## GIVEN EXERCISE
Please copy out the following items word for word, leaving every line unchanged.

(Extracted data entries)
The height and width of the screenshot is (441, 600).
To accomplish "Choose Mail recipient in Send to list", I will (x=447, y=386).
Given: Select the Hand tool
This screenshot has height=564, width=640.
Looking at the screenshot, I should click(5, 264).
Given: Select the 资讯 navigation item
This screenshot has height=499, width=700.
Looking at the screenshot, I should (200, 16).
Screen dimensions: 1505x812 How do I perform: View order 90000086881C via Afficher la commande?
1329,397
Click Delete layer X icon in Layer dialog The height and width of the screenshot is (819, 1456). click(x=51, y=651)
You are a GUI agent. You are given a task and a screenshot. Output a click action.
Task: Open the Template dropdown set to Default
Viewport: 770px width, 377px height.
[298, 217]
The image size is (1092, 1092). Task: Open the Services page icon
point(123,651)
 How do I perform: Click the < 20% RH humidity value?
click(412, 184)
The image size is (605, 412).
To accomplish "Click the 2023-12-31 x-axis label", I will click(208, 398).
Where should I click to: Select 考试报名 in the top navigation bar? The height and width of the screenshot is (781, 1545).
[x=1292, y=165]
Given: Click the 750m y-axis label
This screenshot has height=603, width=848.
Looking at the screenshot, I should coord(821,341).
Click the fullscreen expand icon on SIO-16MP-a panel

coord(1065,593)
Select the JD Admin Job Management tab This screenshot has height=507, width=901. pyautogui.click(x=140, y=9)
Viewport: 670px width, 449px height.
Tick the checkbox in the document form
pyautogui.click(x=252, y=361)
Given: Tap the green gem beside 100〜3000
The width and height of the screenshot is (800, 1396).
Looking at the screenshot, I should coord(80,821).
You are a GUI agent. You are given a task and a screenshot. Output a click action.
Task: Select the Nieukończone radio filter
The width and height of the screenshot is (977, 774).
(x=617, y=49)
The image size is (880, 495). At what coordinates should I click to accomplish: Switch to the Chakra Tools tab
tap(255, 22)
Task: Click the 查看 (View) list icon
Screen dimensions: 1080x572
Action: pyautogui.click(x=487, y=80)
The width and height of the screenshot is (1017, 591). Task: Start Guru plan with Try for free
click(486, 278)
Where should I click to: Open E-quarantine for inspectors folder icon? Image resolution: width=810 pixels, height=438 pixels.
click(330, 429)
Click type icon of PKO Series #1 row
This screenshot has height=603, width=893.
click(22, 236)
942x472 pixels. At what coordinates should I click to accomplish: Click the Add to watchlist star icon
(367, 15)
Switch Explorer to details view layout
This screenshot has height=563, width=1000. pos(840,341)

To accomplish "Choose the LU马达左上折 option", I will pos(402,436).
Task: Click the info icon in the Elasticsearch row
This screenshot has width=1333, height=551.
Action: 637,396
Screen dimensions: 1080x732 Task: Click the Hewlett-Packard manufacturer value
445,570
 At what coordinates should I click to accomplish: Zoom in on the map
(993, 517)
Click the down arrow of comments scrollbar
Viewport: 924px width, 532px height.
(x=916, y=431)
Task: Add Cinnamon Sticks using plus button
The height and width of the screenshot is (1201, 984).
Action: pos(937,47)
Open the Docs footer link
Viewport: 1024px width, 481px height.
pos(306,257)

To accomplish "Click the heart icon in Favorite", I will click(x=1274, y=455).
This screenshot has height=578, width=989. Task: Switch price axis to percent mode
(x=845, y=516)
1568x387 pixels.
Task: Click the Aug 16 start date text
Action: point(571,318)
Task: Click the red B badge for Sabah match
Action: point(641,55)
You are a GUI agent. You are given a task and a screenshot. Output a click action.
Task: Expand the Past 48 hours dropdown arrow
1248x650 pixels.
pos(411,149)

## ANSWER FOR THIS EXERCISE
The height and width of the screenshot is (441, 600).
To accomplish "Choose Mail recipient in Send to list", I will (x=447, y=386).
Given: Select the Hand tool
This screenshot has height=564, width=640.
Looking at the screenshot, I should click(5, 264).
Given: Select the 资讯 navigation item
This screenshot has height=499, width=700.
Looking at the screenshot, I should (200, 16).
Screen dimensions: 1505x812 How do I perform: View order 90000086881C via Afficher la commande?
1329,397
Click Delete layer X icon in Layer dialog The height and width of the screenshot is (819, 1456). click(x=51, y=651)
You are a GUI agent. You are given a task and a screenshot. Output a click action.
Task: Open the Template dropdown set to Default
Viewport: 770px width, 377px height.
[298, 217]
The image size is (1092, 1092). Task: Open the Services page icon
point(123,651)
 How do I perform: Click the < 20% RH humidity value?
click(412, 184)
The image size is (605, 412).
To accomplish "Click the 2023-12-31 x-axis label", I will click(208, 398).
Where should I click to: Select 考试报名 in the top navigation bar? The height and width of the screenshot is (781, 1545).
[x=1292, y=165]
Given: Click the 750m y-axis label
This screenshot has height=603, width=848.
Looking at the screenshot, I should coord(821,341).
Click the fullscreen expand icon on SIO-16MP-a panel

coord(1065,593)
Select the JD Admin Job Management tab This screenshot has height=507, width=901. pyautogui.click(x=140, y=9)
Viewport: 670px width, 449px height.
Tick the checkbox in the document form
pyautogui.click(x=252, y=361)
Given: Tap the green gem beside 100〜3000
The width and height of the screenshot is (800, 1396).
Looking at the screenshot, I should coord(80,821).
You are a GUI agent. You are given a task and a screenshot. Output a click action.
Task: Select the Nieukończone radio filter
The width and height of the screenshot is (977, 774).
(x=617, y=49)
The image size is (880, 495). At what coordinates should I click to accomplish: Switch to the Chakra Tools tab
tap(255, 22)
Task: Click the 查看 (View) list icon
Screen dimensions: 1080x572
Action: pyautogui.click(x=487, y=80)
The width and height of the screenshot is (1017, 591). Task: Start Guru plan with Try for free
click(486, 278)
Where should I click to: Open E-quarantine for inspectors folder icon? Image resolution: width=810 pixels, height=438 pixels.
click(330, 429)
Click type icon of PKO Series #1 row
This screenshot has height=603, width=893.
click(22, 236)
942x472 pixels. At what coordinates should I click to accomplish: Click the Add to watchlist star icon
(367, 15)
Switch Explorer to details view layout
This screenshot has height=563, width=1000. pos(840,341)

To accomplish "Choose the LU马达左上折 option", I will pos(402,436).
Task: Click the info icon in the Elasticsearch row
This screenshot has width=1333, height=551.
Action: 637,396
Screen dimensions: 1080x732 Task: Click the Hewlett-Packard manufacturer value
445,570
 At what coordinates should I click to accomplish: Zoom in on the map
(993, 517)
Click the down arrow of comments scrollbar
Viewport: 924px width, 532px height.
(x=916, y=431)
Task: Add Cinnamon Sticks using plus button
The height and width of the screenshot is (1201, 984).
Action: pos(937,47)
Open the Docs footer link
Viewport: 1024px width, 481px height.
pos(306,257)

To accomplish "Click the heart icon in Favorite", I will click(x=1274, y=455).
This screenshot has height=578, width=989. Task: Switch price axis to percent mode
(x=845, y=516)
1568x387 pixels.
Task: Click the Aug 16 start date text
Action: point(571,318)
Task: Click the red B badge for Sabah match
Action: point(641,55)
You are a GUI agent. You are given a task and a screenshot. Output a click action.
Task: Expand the Past 48 hours dropdown arrow
1248x650 pixels.
pos(411,149)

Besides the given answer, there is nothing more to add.